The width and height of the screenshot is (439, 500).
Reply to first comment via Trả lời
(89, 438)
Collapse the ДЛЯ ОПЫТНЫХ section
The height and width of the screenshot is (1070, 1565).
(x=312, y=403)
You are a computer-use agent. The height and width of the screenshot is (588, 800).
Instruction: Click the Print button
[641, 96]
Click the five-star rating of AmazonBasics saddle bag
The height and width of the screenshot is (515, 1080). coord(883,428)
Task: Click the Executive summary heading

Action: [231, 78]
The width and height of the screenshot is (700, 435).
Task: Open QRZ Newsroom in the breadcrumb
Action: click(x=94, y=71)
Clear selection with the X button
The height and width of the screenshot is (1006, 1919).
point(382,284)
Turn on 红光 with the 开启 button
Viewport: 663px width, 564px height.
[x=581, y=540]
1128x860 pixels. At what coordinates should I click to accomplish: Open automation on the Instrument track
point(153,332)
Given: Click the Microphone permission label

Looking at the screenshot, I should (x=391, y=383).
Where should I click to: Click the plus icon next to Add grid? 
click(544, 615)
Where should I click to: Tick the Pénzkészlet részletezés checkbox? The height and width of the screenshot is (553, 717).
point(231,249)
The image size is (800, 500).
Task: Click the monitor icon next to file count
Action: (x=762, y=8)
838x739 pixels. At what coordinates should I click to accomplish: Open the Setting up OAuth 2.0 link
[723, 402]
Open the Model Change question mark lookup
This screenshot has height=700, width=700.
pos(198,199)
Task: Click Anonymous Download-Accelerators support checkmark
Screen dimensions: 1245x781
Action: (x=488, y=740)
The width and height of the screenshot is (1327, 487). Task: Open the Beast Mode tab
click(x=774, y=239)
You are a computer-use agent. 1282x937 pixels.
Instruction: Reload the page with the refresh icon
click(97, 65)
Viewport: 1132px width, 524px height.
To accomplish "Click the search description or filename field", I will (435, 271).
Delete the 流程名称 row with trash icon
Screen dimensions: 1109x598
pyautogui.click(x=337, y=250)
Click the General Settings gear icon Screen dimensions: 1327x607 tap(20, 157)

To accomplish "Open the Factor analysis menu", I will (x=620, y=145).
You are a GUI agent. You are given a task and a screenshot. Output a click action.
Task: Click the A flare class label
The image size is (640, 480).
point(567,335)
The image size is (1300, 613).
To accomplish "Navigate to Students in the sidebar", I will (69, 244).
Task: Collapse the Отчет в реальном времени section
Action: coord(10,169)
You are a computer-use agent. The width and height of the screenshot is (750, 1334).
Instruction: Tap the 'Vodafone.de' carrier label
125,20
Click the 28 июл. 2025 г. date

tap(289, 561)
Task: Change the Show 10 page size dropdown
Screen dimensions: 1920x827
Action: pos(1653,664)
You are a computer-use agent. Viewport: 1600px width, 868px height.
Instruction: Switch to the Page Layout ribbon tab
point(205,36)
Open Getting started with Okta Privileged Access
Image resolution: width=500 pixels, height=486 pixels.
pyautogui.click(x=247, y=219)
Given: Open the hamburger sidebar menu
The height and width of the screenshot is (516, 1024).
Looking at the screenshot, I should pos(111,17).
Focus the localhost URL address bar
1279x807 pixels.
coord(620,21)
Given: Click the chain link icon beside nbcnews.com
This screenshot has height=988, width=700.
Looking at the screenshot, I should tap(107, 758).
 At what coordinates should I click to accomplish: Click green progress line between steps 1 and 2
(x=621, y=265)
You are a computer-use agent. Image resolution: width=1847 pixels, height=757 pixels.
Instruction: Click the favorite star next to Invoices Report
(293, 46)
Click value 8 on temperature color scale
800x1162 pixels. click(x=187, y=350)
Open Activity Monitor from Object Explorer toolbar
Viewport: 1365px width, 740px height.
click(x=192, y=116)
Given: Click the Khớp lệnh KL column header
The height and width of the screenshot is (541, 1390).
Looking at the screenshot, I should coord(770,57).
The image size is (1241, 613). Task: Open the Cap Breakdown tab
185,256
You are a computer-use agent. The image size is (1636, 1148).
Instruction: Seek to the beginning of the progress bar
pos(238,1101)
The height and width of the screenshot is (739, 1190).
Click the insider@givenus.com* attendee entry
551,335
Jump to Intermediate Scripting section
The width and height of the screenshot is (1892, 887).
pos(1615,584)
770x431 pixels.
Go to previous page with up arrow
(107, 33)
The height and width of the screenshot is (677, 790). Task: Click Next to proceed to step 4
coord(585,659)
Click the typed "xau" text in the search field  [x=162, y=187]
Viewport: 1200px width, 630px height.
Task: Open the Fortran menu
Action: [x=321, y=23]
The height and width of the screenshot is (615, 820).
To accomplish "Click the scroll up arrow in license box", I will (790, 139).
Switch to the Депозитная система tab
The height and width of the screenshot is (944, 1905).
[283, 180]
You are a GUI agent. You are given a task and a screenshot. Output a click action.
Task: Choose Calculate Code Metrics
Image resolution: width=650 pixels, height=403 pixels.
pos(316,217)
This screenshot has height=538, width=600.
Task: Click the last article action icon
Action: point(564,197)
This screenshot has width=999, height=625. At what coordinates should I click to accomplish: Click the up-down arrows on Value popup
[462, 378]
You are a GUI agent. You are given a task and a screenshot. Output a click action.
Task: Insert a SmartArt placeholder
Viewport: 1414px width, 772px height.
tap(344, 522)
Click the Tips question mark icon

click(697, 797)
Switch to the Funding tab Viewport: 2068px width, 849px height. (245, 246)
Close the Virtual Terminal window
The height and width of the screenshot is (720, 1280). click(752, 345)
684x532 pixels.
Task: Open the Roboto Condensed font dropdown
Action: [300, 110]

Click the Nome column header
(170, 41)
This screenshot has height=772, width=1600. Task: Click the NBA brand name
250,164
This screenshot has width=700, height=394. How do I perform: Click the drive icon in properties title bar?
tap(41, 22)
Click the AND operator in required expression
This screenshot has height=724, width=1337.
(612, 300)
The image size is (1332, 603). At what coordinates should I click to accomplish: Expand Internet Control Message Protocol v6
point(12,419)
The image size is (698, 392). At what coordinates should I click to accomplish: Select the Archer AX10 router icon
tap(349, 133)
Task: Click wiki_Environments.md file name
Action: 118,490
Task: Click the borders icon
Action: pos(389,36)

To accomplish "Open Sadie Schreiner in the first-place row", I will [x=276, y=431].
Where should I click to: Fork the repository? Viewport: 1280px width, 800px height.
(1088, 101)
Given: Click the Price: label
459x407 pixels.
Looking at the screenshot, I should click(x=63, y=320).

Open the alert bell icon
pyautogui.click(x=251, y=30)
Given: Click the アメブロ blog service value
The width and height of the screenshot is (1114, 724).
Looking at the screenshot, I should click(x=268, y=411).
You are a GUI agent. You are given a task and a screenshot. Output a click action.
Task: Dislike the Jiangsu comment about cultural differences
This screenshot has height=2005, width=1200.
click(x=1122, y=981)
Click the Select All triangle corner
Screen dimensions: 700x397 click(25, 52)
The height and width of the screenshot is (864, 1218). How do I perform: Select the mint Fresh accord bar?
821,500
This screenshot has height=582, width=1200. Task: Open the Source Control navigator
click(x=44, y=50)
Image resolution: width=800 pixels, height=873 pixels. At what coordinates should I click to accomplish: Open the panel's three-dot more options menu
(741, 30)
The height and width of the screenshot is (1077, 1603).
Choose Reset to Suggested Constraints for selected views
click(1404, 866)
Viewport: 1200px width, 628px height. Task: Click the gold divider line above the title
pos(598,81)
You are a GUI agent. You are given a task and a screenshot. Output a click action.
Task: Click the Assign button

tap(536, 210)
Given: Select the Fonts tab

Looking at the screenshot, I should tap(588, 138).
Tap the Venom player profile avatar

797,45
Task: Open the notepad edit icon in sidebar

+++

**The problem**: Reproduce the material while keeping each line exactly as it was written.

**Answer box**:
The width and height of the screenshot is (439, 500).
Reply to first comment via Trả lời
(89, 438)
Collapse the ДЛЯ ОПЫТНЫХ section
The height and width of the screenshot is (1070, 1565).
(x=312, y=403)
You are a computer-use agent. The height and width of the screenshot is (588, 800).
Instruction: Click the Print button
[641, 96]
Click the five-star rating of AmazonBasics saddle bag
The height and width of the screenshot is (515, 1080). coord(883,428)
Task: Click the Executive summary heading

Action: [231, 78]
The width and height of the screenshot is (700, 435).
Task: Open QRZ Newsroom in the breadcrumb
Action: click(x=94, y=71)
Clear selection with the X button
The height and width of the screenshot is (1006, 1919).
point(382,284)
Turn on 红光 with the 开启 button
Viewport: 663px width, 564px height.
[x=581, y=540]
1128x860 pixels. At what coordinates should I click to accomplish: Open automation on the Instrument track
point(153,332)
Given: Click the Microphone permission label

Looking at the screenshot, I should (x=391, y=383).
Where should I click to: Click the plus icon next to Add grid? 
click(544, 615)
Where should I click to: Tick the Pénzkészlet részletezés checkbox? The height and width of the screenshot is (553, 717).
point(231,249)
The image size is (800, 500).
Task: Click the monitor icon next to file count
Action: (x=762, y=8)
838x739 pixels. At what coordinates should I click to accomplish: Open the Setting up OAuth 2.0 link
[723, 402]
Open the Model Change question mark lookup
This screenshot has height=700, width=700.
pos(198,199)
Task: Click Anonymous Download-Accelerators support checkmark
Screen dimensions: 1245x781
Action: (x=488, y=740)
The width and height of the screenshot is (1327, 487). Task: Open the Beast Mode tab
click(x=774, y=239)
You are a computer-use agent. 1282x937 pixels.
Instruction: Reload the page with the refresh icon
click(97, 65)
Viewport: 1132px width, 524px height.
To accomplish "Click the search description or filename field", I will (435, 271).
Delete the 流程名称 row with trash icon
Screen dimensions: 1109x598
pyautogui.click(x=337, y=250)
Click the General Settings gear icon Screen dimensions: 1327x607 tap(20, 157)

To accomplish "Open the Factor analysis menu", I will (x=620, y=145).
You are a GUI agent. You are given a task and a screenshot. Output a click action.
Task: Click the A flare class label
The image size is (640, 480).
point(567,335)
The image size is (1300, 613).
To accomplish "Navigate to Students in the sidebar", I will (69, 244).
Task: Collapse the Отчет в реальном времени section
Action: coord(10,169)
You are a computer-use agent. The width and height of the screenshot is (750, 1334).
Instruction: Tap the 'Vodafone.de' carrier label
125,20
Click the 28 июл. 2025 г. date

tap(289, 561)
Task: Change the Show 10 page size dropdown
Screen dimensions: 1920x827
Action: pos(1653,664)
You are a computer-use agent. Viewport: 1600px width, 868px height.
Instruction: Switch to the Page Layout ribbon tab
point(205,36)
Open Getting started with Okta Privileged Access
Image resolution: width=500 pixels, height=486 pixels.
pyautogui.click(x=247, y=219)
Given: Open the hamburger sidebar menu
The height and width of the screenshot is (516, 1024).
Looking at the screenshot, I should pos(111,17).
Focus the localhost URL address bar
1279x807 pixels.
coord(620,21)
Given: Click the chain link icon beside nbcnews.com
This screenshot has height=988, width=700.
Looking at the screenshot, I should tap(107, 758).
 At what coordinates should I click to accomplish: Click green progress line between steps 1 and 2
(x=621, y=265)
You are a computer-use agent. Image resolution: width=1847 pixels, height=757 pixels.
Instruction: Click the favorite star next to Invoices Report
(293, 46)
Click value 8 on temperature color scale
800x1162 pixels. click(x=187, y=350)
Open Activity Monitor from Object Explorer toolbar
Viewport: 1365px width, 740px height.
click(x=192, y=116)
Given: Click the Khớp lệnh KL column header
The height and width of the screenshot is (541, 1390).
Looking at the screenshot, I should coord(770,57).
The image size is (1241, 613). Task: Open the Cap Breakdown tab
185,256
You are a computer-use agent. The image size is (1636, 1148).
Instruction: Seek to the beginning of the progress bar
pos(238,1101)
The height and width of the screenshot is (739, 1190).
Click the insider@givenus.com* attendee entry
551,335
Jump to Intermediate Scripting section
The width and height of the screenshot is (1892, 887).
pos(1615,584)
770x431 pixels.
Go to previous page with up arrow
(107, 33)
The height and width of the screenshot is (677, 790). Task: Click Next to proceed to step 4
coord(585,659)
Click the typed "xau" text in the search field  [x=162, y=187]
Viewport: 1200px width, 630px height.
Task: Open the Fortran menu
Action: [x=321, y=23]
The height and width of the screenshot is (615, 820).
To accomplish "Click the scroll up arrow in license box", I will (790, 139).
Switch to the Депозитная система tab
The height and width of the screenshot is (944, 1905).
[283, 180]
You are a GUI agent. You are given a task and a screenshot. Output a click action.
Task: Choose Calculate Code Metrics
Image resolution: width=650 pixels, height=403 pixels.
pos(316,217)
This screenshot has height=538, width=600.
Task: Click the last article action icon
Action: point(564,197)
This screenshot has width=999, height=625. At what coordinates should I click to accomplish: Click the up-down arrows on Value popup
[462, 378]
You are a GUI agent. You are given a task and a screenshot. Output a click action.
Task: Insert a SmartArt placeholder
Viewport: 1414px width, 772px height.
tap(344, 522)
Click the Tips question mark icon

click(697, 797)
Switch to the Funding tab Viewport: 2068px width, 849px height. (245, 246)
Close the Virtual Terminal window
The height and width of the screenshot is (720, 1280). click(752, 345)
684x532 pixels.
Task: Open the Roboto Condensed font dropdown
Action: [300, 110]

Click the Nome column header
(170, 41)
This screenshot has height=772, width=1600. Task: Click the NBA brand name
250,164
This screenshot has width=700, height=394. How do I perform: Click the drive icon in properties title bar?
tap(41, 22)
Click the AND operator in required expression
This screenshot has height=724, width=1337.
(612, 300)
The image size is (1332, 603). At what coordinates should I click to accomplish: Expand Internet Control Message Protocol v6
point(12,419)
The image size is (698, 392). At what coordinates should I click to accomplish: Select the Archer AX10 router icon
tap(349, 133)
Task: Click wiki_Environments.md file name
Action: 118,490
Task: Click the borders icon
Action: pos(389,36)

To accomplish "Open Sadie Schreiner in the first-place row", I will [x=276, y=431].
Where should I click to: Fork the repository? Viewport: 1280px width, 800px height.
(1088, 101)
Given: Click the Price: label
459x407 pixels.
Looking at the screenshot, I should click(x=63, y=320).

Open the alert bell icon
pyautogui.click(x=251, y=30)
Given: Click the アメブロ blog service value
The width and height of the screenshot is (1114, 724).
Looking at the screenshot, I should click(x=268, y=411).
You are a GUI agent. You are given a task and a screenshot. Output a click action.
Task: Dislike the Jiangsu comment about cultural differences
This screenshot has height=2005, width=1200.
click(x=1122, y=981)
Click the Select All triangle corner
Screen dimensions: 700x397 click(25, 52)
The height and width of the screenshot is (864, 1218). How do I perform: Select the mint Fresh accord bar?
821,500
This screenshot has height=582, width=1200. Task: Open the Source Control navigator
click(x=44, y=50)
Image resolution: width=800 pixels, height=873 pixels. At what coordinates should I click to accomplish: Open the panel's three-dot more options menu
(741, 30)
The height and width of the screenshot is (1077, 1603).
Choose Reset to Suggested Constraints for selected views
click(1404, 866)
Viewport: 1200px width, 628px height. Task: Click the gold divider line above the title
pos(598,81)
You are a GUI agent. You are given a task and a screenshot. Output a click action.
Task: Click the Assign button

tap(536, 210)
Given: Select the Fonts tab

Looking at the screenshot, I should tap(588, 138).
Tap the Venom player profile avatar

797,45
Task: Open the notepad edit icon in sidebar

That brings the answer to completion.